Bu arada Kayseri Şeker’e kayyum atanıncaya kadar ki dönemde yönetim hataları üzerinde çok durdum ve kayyum atama operasyonunda aktif görev aldım. Ortağı olduğum Kayseri Şeker yönetiminde bölge siyasetçileriyle zaman zaman ters düştüğüm oldu ancak yılmadım ve yeni oluşuma yardımcı oldum.
Kayseri siyasetçileri uyanık adamlar. Yaptığı yanlışlardan erken döndüler ve bir operasyonla seçilmiş ancak yanlış yönetimi yasalar çerçevesinde görevden uzaklaştırarak kayyum atanmasında el birliği yaptılar. Bugünkü haliyle Kayseri Şeker öncesinden daha iyi yönetiliyor diyebilirim.
Konya Şeker ve diğer bağlı kuruluşlarla ilgili durum nedir, neler oluyor, kooperatif seçimi neden ertelendi her şeyin detayına bilinmesi pek mümkün değil ama görünen odur ki önemli şeyler oluyor. Bilmeyenler için kısa bir özetleme yapacak olursak; Konya Şeker başta Konya çiftçisi olmak üzere çoğunlukla Ilgın ve Ereğli pancar çiftçisinin malıdır. 1992’de özelleştirilmesinde yani devletin % 24 hissesinin Konya Pancar Kooperatifi tarafından rahmetli Seyit Koyuncu yönetimince alınmasından sonra tamamen çiftçinin malı oldu. 1999’da Recep Konuk’un yönetimi ele alması ile de yeniden yapılanmaya gidildi, Anadolu Birlik Holding (ABH) kuruldu. O zamanlar da altın hisse tartışmaları yaşandı. Seçimlerin açık oylaması gizli hale çevrildi. Bazı haksızlıkların önüne yasal olarak geçildi.
Recep Başkan hakkında olumlu ve olumsuz şeyler yazıldı. Kimi “bay beyin”, kimi “fırsatçı”, kimisi ise “erişilmez adam” dedi. Hani derler ya “şeyh uçmaz, mürit uçurur”. Başkan’ı da böyle uçurdular.
Recep Başkan’ı hırslı biri olarak bilirim. Karşı karşıya geldiğimizde çok tenkit ettiğim zamanlar olmuştur. Yatırımlarının ekonomik olduğunu asla söyleyemem. Hatta tarım sektörü dışına çıktığı yatırımları da tasvip etmem. Başkan “durması gerektiği yerde durmadı, ABH’e kambur üstüne kambur bindirdi. Hep hedefi büyüktü. Ülkenin tarım bakanı hatta bıraksanız başbakanı olmanın yollarını zorladı. Döneminde yönetici de dayanmadı, tabii olmayan yöneticileri kısa yoldan harcadı, aşırı hırsı onu hata yapmaya zorladı” düşüncesi tüm toplumun dilinde idi. Açıldıkça açıldı vs. vs.

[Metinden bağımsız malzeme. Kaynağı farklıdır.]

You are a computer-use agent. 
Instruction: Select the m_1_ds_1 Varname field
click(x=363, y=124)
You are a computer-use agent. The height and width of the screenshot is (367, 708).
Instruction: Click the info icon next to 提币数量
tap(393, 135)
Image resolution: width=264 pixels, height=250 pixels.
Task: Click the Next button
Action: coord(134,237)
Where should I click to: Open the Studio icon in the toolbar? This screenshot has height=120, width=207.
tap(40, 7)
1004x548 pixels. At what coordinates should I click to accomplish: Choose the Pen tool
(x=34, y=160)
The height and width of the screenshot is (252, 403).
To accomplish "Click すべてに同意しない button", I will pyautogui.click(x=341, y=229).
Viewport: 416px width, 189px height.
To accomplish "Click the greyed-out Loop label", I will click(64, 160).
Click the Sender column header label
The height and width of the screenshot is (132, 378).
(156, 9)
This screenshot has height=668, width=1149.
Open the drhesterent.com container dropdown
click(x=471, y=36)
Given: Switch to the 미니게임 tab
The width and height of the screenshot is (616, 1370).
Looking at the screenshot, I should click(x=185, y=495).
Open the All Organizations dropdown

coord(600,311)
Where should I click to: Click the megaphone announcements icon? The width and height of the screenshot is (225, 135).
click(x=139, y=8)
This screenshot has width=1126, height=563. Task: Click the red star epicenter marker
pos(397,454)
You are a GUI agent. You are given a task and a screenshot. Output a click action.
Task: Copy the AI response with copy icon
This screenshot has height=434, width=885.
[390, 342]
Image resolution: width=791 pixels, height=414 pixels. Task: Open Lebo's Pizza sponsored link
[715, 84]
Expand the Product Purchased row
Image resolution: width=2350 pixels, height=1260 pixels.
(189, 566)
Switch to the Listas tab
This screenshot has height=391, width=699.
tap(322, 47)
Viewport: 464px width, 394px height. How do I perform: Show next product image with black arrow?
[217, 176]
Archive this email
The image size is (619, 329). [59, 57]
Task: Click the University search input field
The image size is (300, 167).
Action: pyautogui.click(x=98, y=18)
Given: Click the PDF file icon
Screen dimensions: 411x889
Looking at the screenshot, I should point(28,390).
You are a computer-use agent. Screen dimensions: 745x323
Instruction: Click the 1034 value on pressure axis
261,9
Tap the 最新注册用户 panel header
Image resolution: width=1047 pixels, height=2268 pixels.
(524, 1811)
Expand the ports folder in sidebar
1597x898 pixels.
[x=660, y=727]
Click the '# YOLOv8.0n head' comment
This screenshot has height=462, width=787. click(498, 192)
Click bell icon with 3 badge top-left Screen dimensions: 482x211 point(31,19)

Gelinen noktada bu kadar başarılı denen adamın birden önü kesildi. Kimse bunu beklemiyordu ama oldu. Seçime çok az bir süre kala aday olmayacağını açıkladı. Bu ani dönüş bile bir soru işaretidir. Demek ki birileri ona “yeter artık, olduğun yerde kal” dedi. Pancar Kooperatifleri “1163 sayılı Kooperatifler yasasına” ve ana sözleşmelerine göre idare edilirler. Seçim ve denetlemeler de buna göre yapılır, genel kurul tarihi 15 gün evvelinden mülki amirlere bildirilirdi (Madde 45).
Konunun detayına girmeyeceğim ancak bundan sonra olması gereken, seçimin ertelenmesi sürecinin “kayyum atanması” ile tamamlanmasıdır. Bu atamada Konya ağaları ve hükümet kanadı “bana ne” dememeli, konu uzmanı, işinin ehli, dürüst, ilkeli bir yönetim oluşturulmasına yardımcı olmalıdırlar. Aksi durumda, söylentilere göre 10 milyar TL’lere varan borcun altından kalkılması pek kolay olmaz. Spekülasyonları önlemek ve Torku markasının yıpranmaması için borç miktarının ne kadar olduğu ve yapılanması bu markanın oluşmasında büyük emeği olan Recep Başkan tarafından açıklanmalıdır. Bu açıklama Başkan için ilkeli bir davranış olacak, bu davranış onu daha da büyütecektir. Ne de olsa halen AK Parti milletvekilidir Sayın Recep Konuk. Ona da bu yakışır.